Built in 1971, the 16m heritage-listed tourist attraction, which is shaped like a giant pineapple, looks much the same as it did at the height of its fame in the 1980s when it was Australia’s number one tourist attraction.
The planned $60 million-dollar food manufacturing and agribusiness precinct is part of a broader $150 million renewal project to transform the site.
COYO has grown 85 per cent over the past 18 months, CEO Andrew Eves-Brown told Food & Drink Business at the Big Pineapple on Monday. The $3m relocation project from COYO's Yandina facility will boost the capacity of the company and also help kick-start the food tourism hub which will also provide shared facilities for food startups, he said.

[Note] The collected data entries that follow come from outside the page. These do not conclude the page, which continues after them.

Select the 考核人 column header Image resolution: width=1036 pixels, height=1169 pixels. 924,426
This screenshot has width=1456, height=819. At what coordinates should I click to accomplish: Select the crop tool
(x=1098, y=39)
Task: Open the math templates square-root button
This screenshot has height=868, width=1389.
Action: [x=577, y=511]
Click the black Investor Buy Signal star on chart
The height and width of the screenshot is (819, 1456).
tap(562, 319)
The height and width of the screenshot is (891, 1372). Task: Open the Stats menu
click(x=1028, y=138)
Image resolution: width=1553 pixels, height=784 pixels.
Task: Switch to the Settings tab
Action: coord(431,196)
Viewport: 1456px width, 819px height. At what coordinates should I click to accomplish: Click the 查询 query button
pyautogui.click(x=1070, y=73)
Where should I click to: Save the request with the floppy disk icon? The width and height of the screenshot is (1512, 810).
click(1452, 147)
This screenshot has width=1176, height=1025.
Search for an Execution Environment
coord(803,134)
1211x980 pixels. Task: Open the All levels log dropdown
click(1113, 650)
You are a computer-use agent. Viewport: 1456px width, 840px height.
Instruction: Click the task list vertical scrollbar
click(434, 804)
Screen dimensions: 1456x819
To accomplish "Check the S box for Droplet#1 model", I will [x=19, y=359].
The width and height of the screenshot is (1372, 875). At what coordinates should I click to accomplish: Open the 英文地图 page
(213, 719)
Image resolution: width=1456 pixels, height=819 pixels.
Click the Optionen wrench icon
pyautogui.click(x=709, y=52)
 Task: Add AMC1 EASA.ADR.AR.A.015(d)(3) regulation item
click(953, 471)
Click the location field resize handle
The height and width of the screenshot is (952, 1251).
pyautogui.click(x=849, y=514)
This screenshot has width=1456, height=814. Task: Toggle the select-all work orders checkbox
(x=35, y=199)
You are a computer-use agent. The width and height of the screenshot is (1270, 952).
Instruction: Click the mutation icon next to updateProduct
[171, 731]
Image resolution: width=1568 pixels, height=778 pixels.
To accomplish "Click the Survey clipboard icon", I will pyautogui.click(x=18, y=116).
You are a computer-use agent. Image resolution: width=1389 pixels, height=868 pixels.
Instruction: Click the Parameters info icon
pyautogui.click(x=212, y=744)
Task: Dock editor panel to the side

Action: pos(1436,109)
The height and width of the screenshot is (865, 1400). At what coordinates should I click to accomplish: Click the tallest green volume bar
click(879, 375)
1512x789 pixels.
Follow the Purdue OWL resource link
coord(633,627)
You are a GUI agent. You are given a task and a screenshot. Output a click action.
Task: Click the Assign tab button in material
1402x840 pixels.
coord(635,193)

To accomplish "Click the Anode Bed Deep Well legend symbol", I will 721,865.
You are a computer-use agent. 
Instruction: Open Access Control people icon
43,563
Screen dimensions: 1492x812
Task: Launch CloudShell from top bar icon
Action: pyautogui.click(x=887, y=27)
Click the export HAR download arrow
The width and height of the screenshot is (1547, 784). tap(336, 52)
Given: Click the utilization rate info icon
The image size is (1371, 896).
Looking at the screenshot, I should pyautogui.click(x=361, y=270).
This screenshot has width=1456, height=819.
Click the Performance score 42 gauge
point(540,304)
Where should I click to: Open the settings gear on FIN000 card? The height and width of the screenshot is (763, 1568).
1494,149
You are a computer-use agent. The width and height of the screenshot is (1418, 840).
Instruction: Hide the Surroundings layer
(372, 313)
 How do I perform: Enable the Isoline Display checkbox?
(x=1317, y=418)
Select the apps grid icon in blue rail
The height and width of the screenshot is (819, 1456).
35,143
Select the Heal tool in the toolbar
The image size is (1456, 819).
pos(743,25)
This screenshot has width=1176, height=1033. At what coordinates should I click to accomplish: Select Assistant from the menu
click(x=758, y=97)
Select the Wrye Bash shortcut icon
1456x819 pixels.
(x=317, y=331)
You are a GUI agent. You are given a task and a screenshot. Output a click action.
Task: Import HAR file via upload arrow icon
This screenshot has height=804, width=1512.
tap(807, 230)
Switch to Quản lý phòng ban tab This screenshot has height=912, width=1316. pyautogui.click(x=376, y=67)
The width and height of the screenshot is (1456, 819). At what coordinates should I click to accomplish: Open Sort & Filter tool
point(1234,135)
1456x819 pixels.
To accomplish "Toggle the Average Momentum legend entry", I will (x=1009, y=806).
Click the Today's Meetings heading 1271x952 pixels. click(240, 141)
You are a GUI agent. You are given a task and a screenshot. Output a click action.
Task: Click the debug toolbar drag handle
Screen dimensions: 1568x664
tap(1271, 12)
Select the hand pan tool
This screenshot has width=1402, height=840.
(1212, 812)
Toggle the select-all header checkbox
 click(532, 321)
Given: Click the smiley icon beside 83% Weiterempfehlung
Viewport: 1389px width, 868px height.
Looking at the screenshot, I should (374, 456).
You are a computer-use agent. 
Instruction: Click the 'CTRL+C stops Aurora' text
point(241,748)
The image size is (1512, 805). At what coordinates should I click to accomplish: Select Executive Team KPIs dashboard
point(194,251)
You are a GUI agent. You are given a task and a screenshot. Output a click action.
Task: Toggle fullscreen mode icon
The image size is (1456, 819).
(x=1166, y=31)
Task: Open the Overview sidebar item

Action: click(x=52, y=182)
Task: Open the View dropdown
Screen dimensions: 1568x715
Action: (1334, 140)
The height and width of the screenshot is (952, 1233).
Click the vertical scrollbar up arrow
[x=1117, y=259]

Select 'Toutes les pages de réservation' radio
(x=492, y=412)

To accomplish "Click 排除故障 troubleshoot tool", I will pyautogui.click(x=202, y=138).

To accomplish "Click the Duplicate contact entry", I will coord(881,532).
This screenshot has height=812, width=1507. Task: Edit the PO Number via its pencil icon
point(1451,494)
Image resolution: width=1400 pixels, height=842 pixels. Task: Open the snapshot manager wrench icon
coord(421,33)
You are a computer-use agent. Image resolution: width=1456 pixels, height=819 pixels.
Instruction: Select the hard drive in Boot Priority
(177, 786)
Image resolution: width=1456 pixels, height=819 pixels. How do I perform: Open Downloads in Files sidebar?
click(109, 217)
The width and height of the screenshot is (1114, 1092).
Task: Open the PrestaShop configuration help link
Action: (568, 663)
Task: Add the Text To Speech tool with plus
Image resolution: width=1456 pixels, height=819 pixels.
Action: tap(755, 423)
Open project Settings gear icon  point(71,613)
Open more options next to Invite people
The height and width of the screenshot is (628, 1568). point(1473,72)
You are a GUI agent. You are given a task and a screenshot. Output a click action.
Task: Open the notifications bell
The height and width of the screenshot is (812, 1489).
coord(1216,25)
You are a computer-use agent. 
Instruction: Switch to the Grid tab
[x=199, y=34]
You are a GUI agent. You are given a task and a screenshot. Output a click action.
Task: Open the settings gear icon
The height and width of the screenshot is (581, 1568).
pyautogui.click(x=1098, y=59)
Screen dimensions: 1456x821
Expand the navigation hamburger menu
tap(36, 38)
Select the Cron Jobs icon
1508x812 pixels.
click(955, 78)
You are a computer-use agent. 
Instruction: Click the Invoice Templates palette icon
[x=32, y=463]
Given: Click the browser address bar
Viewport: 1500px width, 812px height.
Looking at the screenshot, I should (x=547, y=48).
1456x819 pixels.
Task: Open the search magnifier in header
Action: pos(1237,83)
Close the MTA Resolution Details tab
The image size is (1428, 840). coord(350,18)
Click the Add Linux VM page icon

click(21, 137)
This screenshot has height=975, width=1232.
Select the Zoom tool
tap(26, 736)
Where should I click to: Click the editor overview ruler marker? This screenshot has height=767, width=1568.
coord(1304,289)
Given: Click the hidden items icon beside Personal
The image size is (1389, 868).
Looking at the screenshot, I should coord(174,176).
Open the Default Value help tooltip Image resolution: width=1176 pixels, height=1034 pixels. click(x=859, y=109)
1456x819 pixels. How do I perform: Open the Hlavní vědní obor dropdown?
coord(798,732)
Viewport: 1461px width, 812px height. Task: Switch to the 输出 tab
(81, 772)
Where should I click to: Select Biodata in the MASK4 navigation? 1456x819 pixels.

“Planning rules are pushing food companies into heavy industry parks, but that isn't where food should be or wants to be. We have the ability here to marry food and tourism – to become a tourist destination and a food and agribusiness hub and we're happy and proud to be involved in that.”
A key part of the plan for the precinct, Eves-Brown says, is to share knowledge and experiences in areas such as engineering, export and sales and marketing, and also physical resources such as R&D, compliance, and cold rooms.
“By working together we can help the region and our businesses prosper, and this food hub really will be a bit of a blueprint for other regions.”
COYO and other local food and beverage businesses, which include Gourmet Garden, Buderim Ginger, Epicurean Products, Kenilworth Dairies, Brouhaha Brewery, Maleny Food Co, and Freeze Dry Industries, are strongly supportive of each other, Eves-Brown says, and to this end created an industry-led not-for-profit group called Food and Agribusiness Network (FAN).
FAN delivers a range of services to support its members to connect, collaborate and grow, and is now run onsite at the Big Pineapple.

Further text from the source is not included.